Depreciation. The largest single contributor to the average annual cost for a new car is depreciation. Most new vehicles are worth only half of their original price after three years, which, conveniently, is when most comprehensive warranties expire. The best way to limit depreciation is to buy a used car.
Also make sure to use our auto affordability calculator to determine how much you can afford to pay monthly:
New vs. used car costs
Plainly put, used cars cost less to buy. Americans borrow an average of $34,635 for new vehicles and $21,438 for used vehicles. Yet, used cars generally have higher maintenance and repair costs due to breakdowns and diminishing warranty coverage. It’s part of the trade-off when you consider whether to buy a new or used car.
Data from the U.S. Bureau of Labor Statistics shows that in 2020, people spent $879 a year on car repairs and maintenance.

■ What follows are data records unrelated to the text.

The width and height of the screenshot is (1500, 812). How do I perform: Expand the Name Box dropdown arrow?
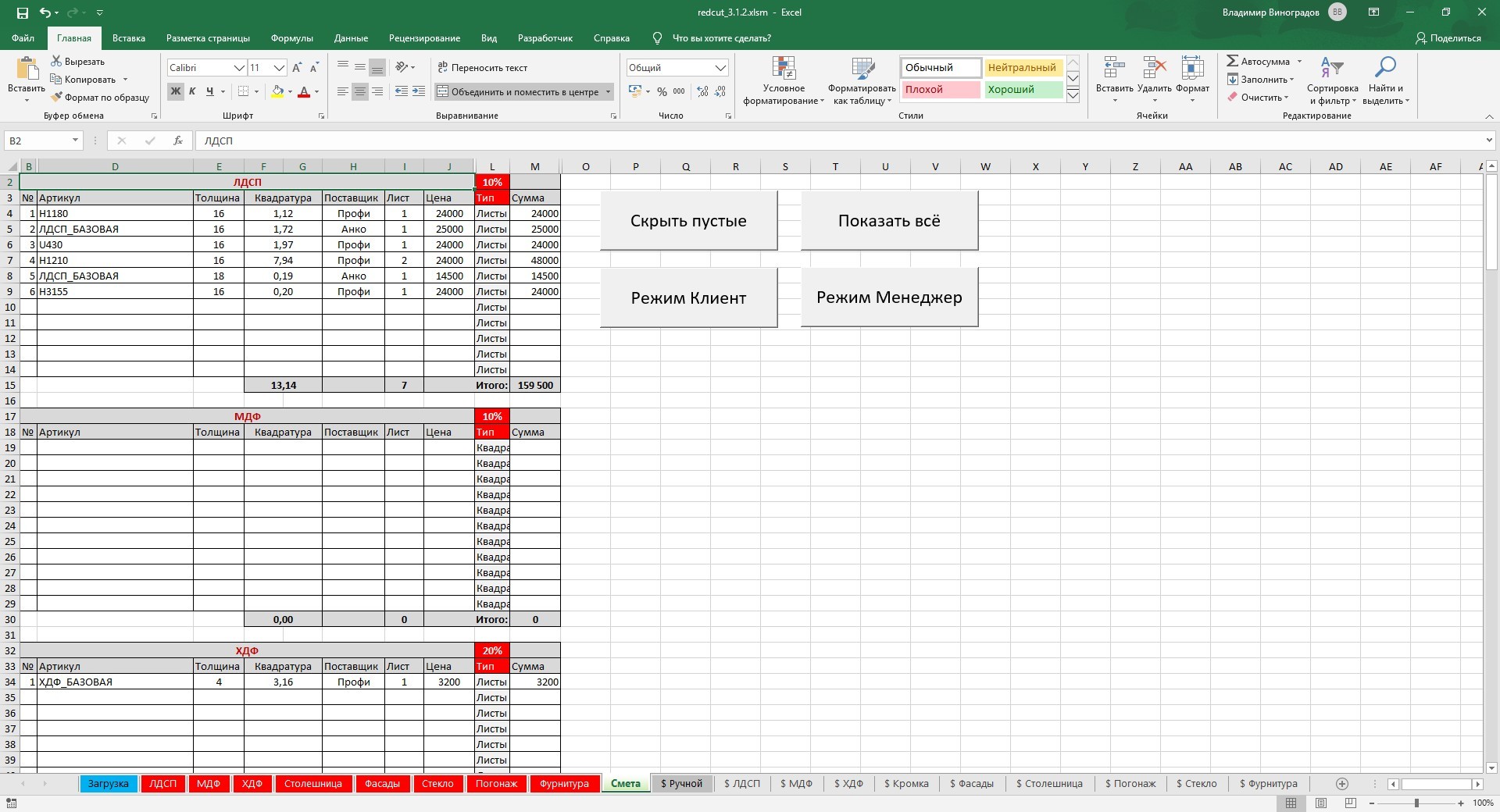[x=75, y=141]
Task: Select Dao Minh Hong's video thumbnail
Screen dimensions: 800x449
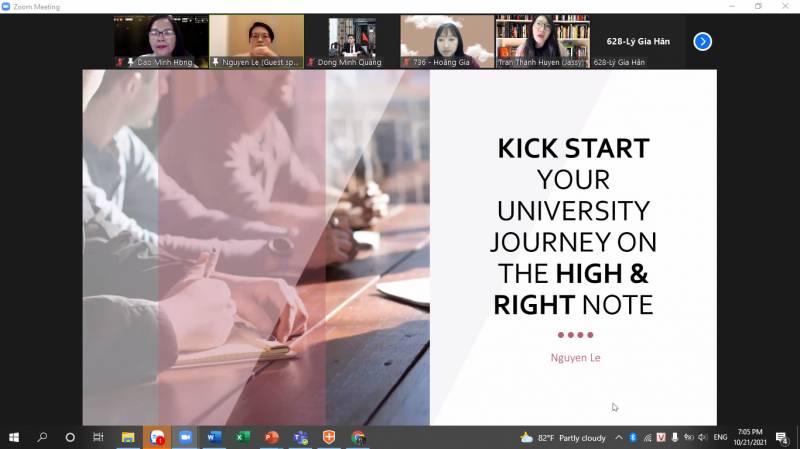Action: pos(160,40)
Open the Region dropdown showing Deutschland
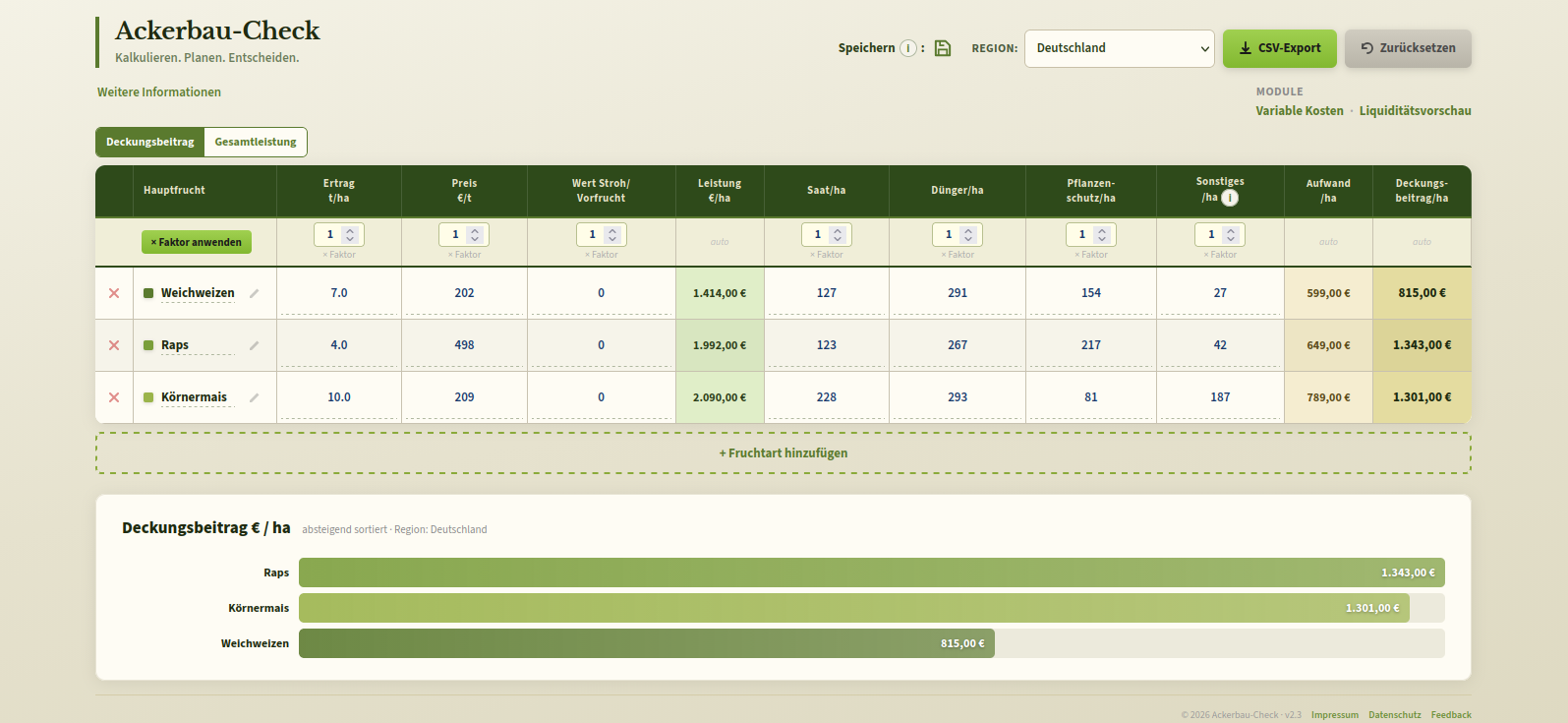The image size is (1568, 723). (x=1119, y=48)
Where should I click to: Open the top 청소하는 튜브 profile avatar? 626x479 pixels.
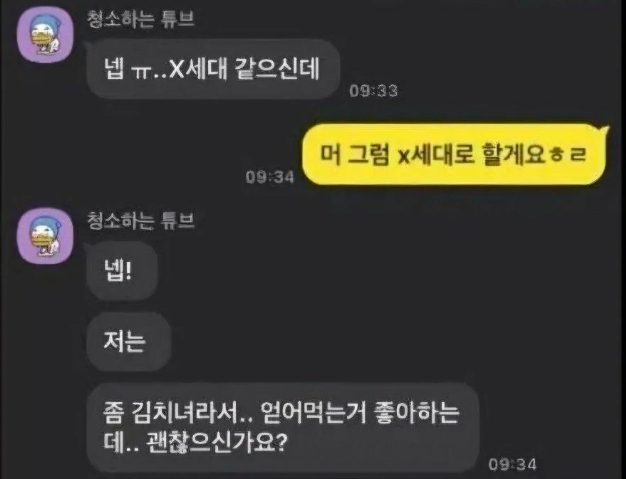[x=46, y=35]
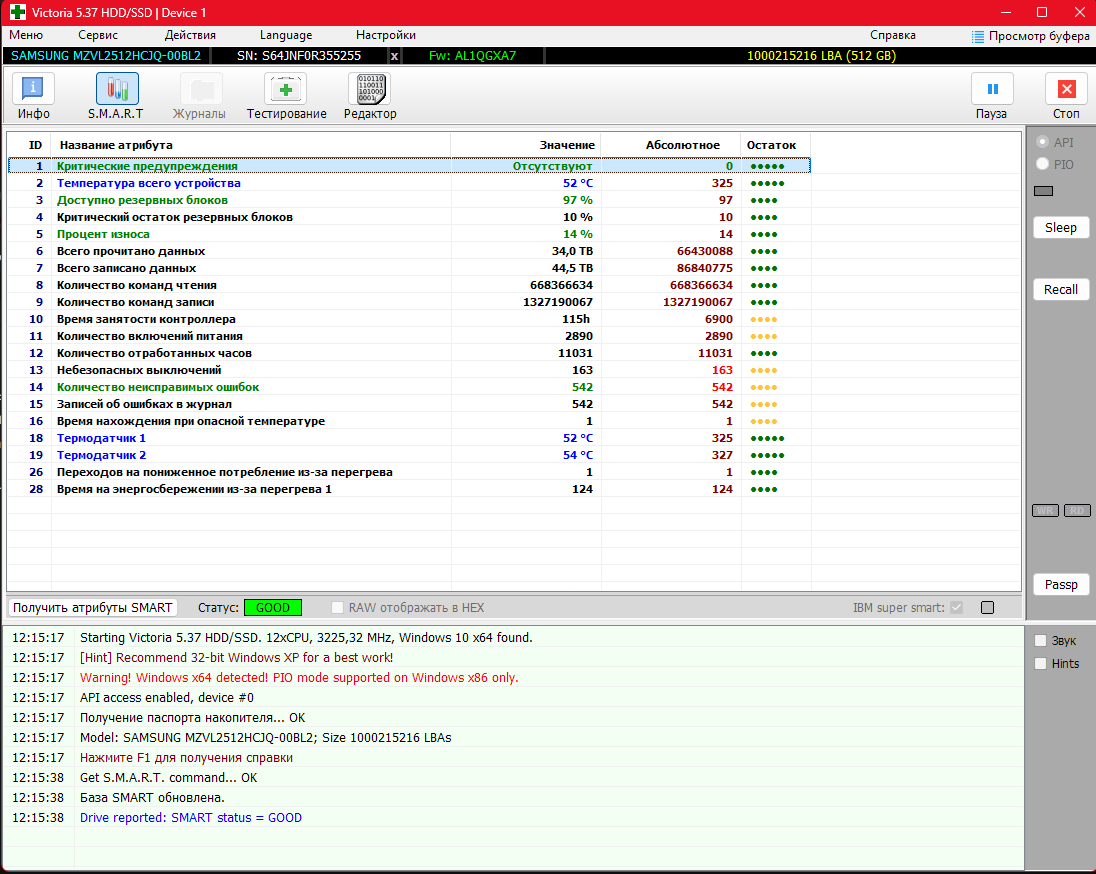Expand the Справка menu

point(892,35)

To lessen the risk of having to shell out money for maintenance or repairs:
→ Look into dependable vehicles: According to J.D. Power’s most recent vehicle dependability study, Lexus, Porsche, Kia, Toyota and Buick are the top five highest-ranked brands for reliability. Kelley Blue Book also features annual awards for specific cars based on their five-year cost to own ranking.
→ Perform regular vehicle maintenance: The best way to avoid a major repair is to keep up with your car’s maintenance schedule.
→ Have a rainy day fund: It’s a smart idea to put aside money each month in case something turns sour. A traditional budget rule recommends you use 50% of your income to pay bills, 30% on extras like entertainment and put 20% directly into your savings account.
→ Consider an extended warranty. A high-tech, basic or powertrain vehicle service contract (VSC) can prevent you from having to pay any large repair fees out of pocket. Here’s how to find the best extended-car warranty.
→ Think about getting an electric vehicle (EV): While EVs tend to cost more than conventional cars upfront, they have far fewer moving parts that can break.
Relevant car cost questions
How much does it cost to paint a car?
According to consumer price tracking website CostHelper, the average cost for a basic car paint job is $566, but it can reach as high as $7,500 for the highest quality. The exact price will depend on the size of the vehicle, the quality and color of the paint and any imperfections, like rust spots and scratches, that need to be treated beforehand. If you are feeling particularly industrious, you could get a beginner’s car painting kit for around $500 with everything you need to paint a medium-sized car, like a Ford Mustang, including the DYC sprayer.
How much does it cost to ship a car?
Car shipping can cost about $1 a mile if you’re shipping the vehicle within a 500-mile radius, but that rate drops the further you need to ship. For example, shipping a compact SUV from New York City to San Francisco can cost less than $1,300.
How much does a car battery cost?
You can expect to spend between $100 and $200 on a car battery, depending on the car and the quality of the battery.
How much does a Tesla cost?
Tesla prices tend to shift like sand in a desert. The best way to know what a Tesla costs is to look at the “purchase price” rather than the “price after estimated savings” for the model you want on the Tesla website. The “price after estimated savings” is what Tesla often advertises, but it includes potential federal tax incentives and a few years of predicted gas savings.
Is buying a car worth it?
In the euphoria of getting a new car, it can be almost too easy to overlook the total cost of ownership. If you live in a city, consider other alternatives that may lessen the cost of your commute, especially if you have to pay for parking at work and/or at home.